The media feed us a daily diet of cybercrime. Everyone knows that it exists. The impression is that there is no defence, even for experts in security. That is the background against which GDS have to create trust or confidence in GOV.UK Verify (RIP). It won't be simple. It may be impossible.
60 million people are going to have some questions. Like who will compensate them if they are defrauded as a result of the operation of GOV.UK Verify (RIP). And GDS are finally going to have to answer. They are going to have to be transparent, or open. They need a No.7 Post-it® note.
Without that information campaign, the Objectives for live look like a fine example of what GDS claim to find abhorrent, The Post-it® notes amount to six ways to make life easier for officials and for their chosen suppliers, while we, the users, can just like it or lump it.
Post-it® note ##2 and 3 call for more personal information to be made available to GOV.UK Verify (RIP).
At the moment, the system relies on our credit records. When you try to register with GOV.UK Verify (RIP) you have to answer questions based on what Experian knows about you. Experian is a credit referencing agency and it is one of GDS's three "identity providers".
Apparently that's not enough. It doesn't achieve the 90% success rate for 90% of the population that GDS hope for. They need more data. More than "just" your credit record.
More data such as what? Medical data? Education data? Travel data? Energy usage data? Mobile phone data? Insurance policy data?
Will 60 million people give their informed and voluntary consent to share all this personal data of theirs? Who knows? GDS have to convince people that the rewards outweigh the risks. Good luck with that.
GDS have appointed nine "identity providers":
- Including Digidentity. Who? A Dutch company. What data do they bring to the party to help to achieve 90% coverage for GOV.UK Verify (RIP) in the UK?
- And GB Group. Who?
- And Morpho, a French company with a claimed expertise in biometrics. Are GDS going to ask us all to record our fingerprints? That's the interesting sort of topic that an information campaign might tackle.
- And Verizon. Who? A US mobile phone operator. How do they extend the type of information available to register people in the UK?
Post-it® note #4 tackles the problem of people who can't or won't use digital public services. Ms Hughes and Mr Dunn say: "We've recently started looking at how we can help services allow people to complete at least some of their task in the digital channel rather than having to resort to offline methods".
"Recently"?
"Started"?
GDS decided years ago that all public services should be digital by default. Anyone who can't or won't use digital public services is consequently excluded by default.
You can't have that in a liberal democracy. Public services are for everyone.

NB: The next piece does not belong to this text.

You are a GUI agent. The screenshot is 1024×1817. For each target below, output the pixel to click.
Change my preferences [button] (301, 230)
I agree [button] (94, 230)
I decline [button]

So, also years ago, on or before 28 July 2011, GDS dreamt up what they called the "assisted digital" programme to help these wretched non-digital members of the public. We have commented on this matter before, please see GDS & assisted digital – the project that keeps on starting. That was on 29 October 2013 and clearly assisted digital still hasn't made any progress. There's only a year left now ...
... and an awful lot to cover in the unmentioned information campaign for GOV.UK Verify (RIP).
You see? Obituaries? It's the bits they leave out.